Collected data entries:
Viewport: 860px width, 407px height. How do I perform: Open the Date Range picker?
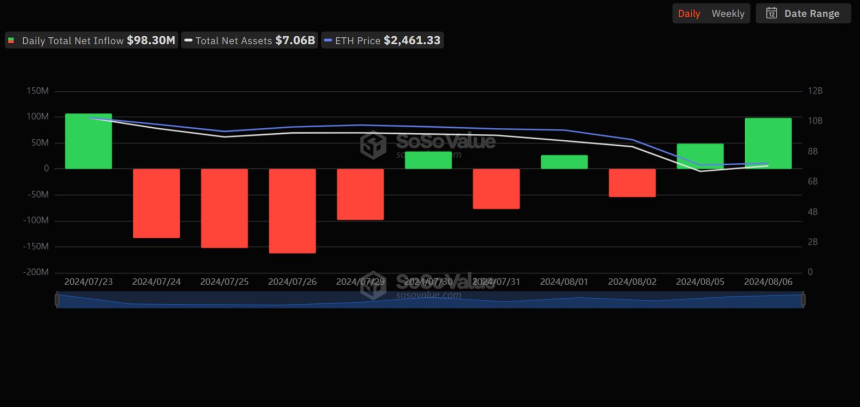tap(803, 14)
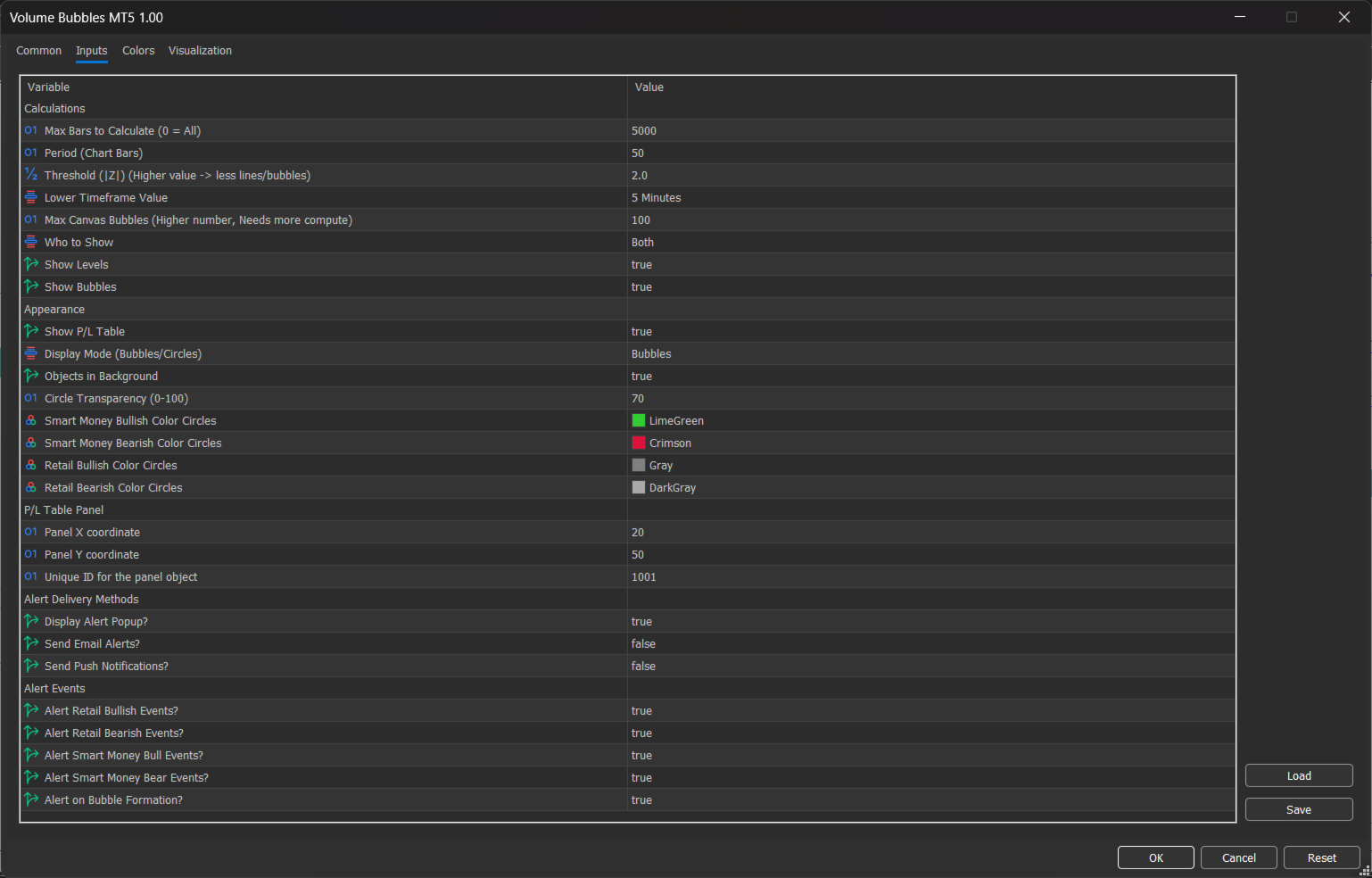Viewport: 1372px width, 878px height.
Task: Switch to the Colors tab
Action: coord(138,51)
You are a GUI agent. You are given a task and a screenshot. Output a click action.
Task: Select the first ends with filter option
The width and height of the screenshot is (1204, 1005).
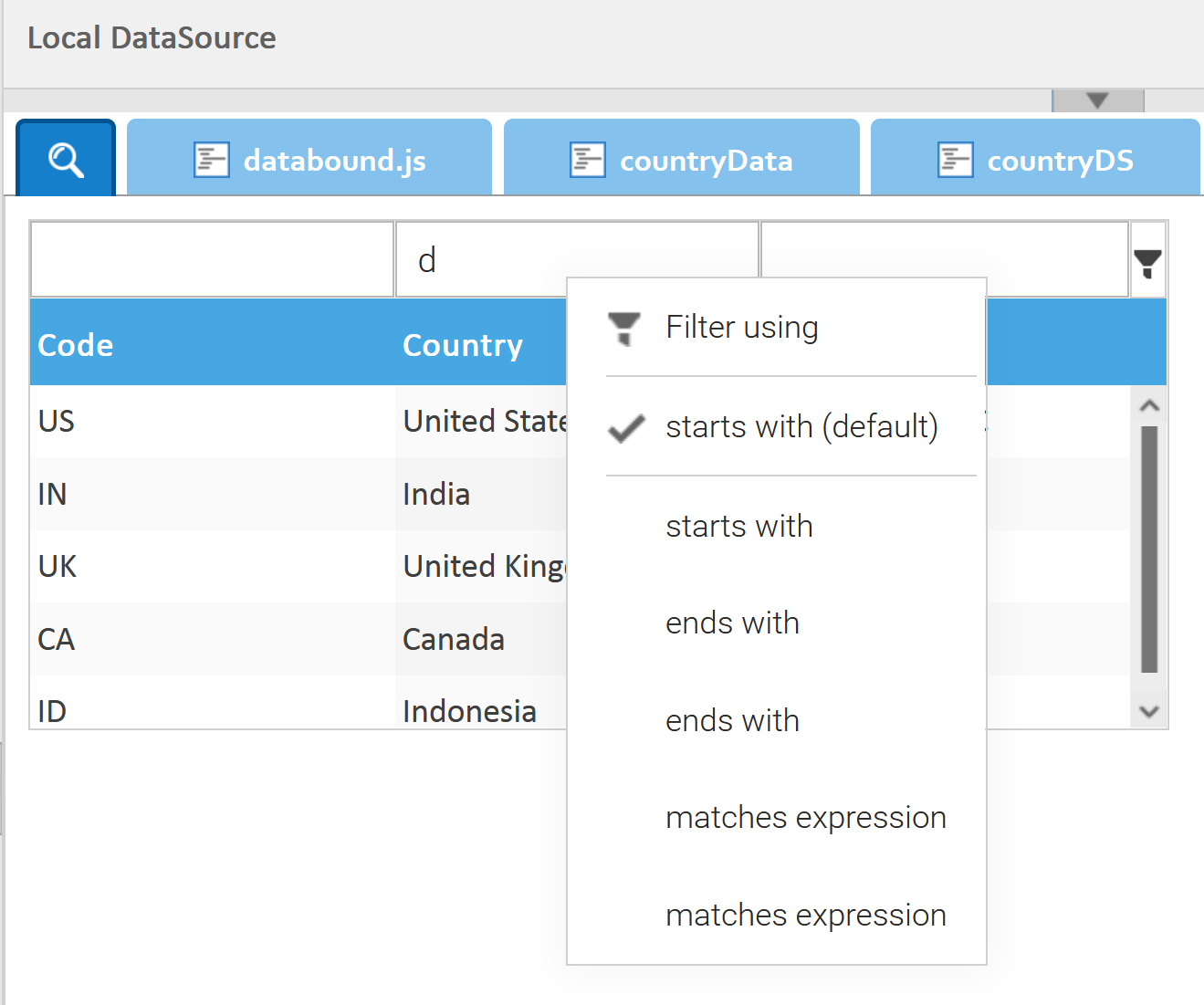732,623
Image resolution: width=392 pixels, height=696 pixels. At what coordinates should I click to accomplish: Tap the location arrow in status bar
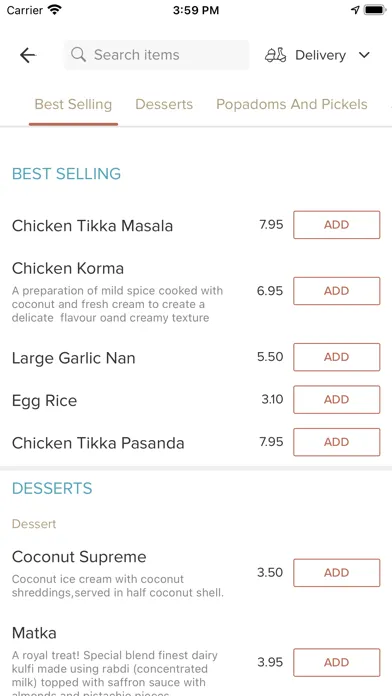tap(355, 10)
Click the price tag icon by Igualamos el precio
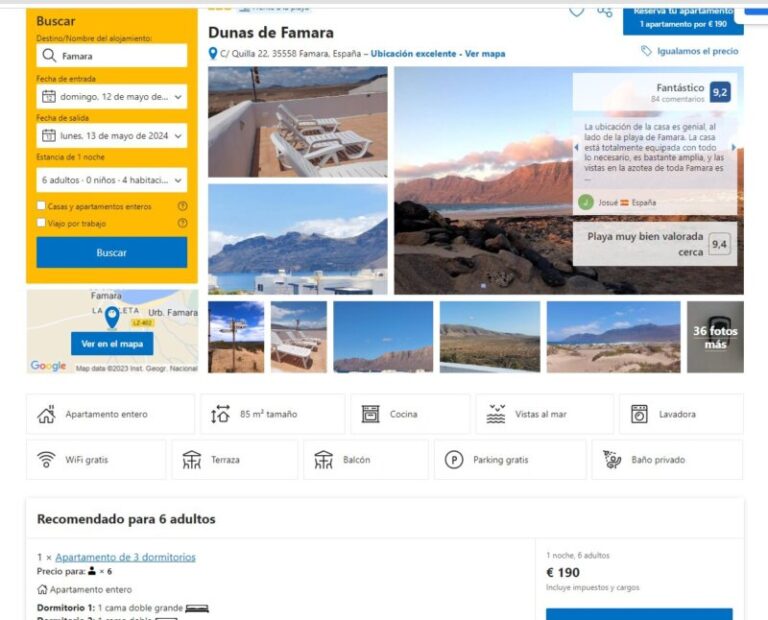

Prompt: The records above should be retyped in full and exactly; omit the pictures.

Answer to this problem:
Viewport: 860px width, 407px height. How do I perform: Open the Date Range picker?
tap(803, 14)
Viewport: 1372px width, 878px height.
Task: Switch to the Colors tab
Action: coord(138,51)
You are a GUI agent. You are given a task and a screenshot. Output a click action.
Task: Select the first ends with filter option
The width and height of the screenshot is (1204, 1005).
732,623
Image resolution: width=392 pixels, height=696 pixels. At what coordinates should I click to accomplish: Tap the location arrow in status bar
tap(355, 10)
Click the price tag icon by Igualamos el precio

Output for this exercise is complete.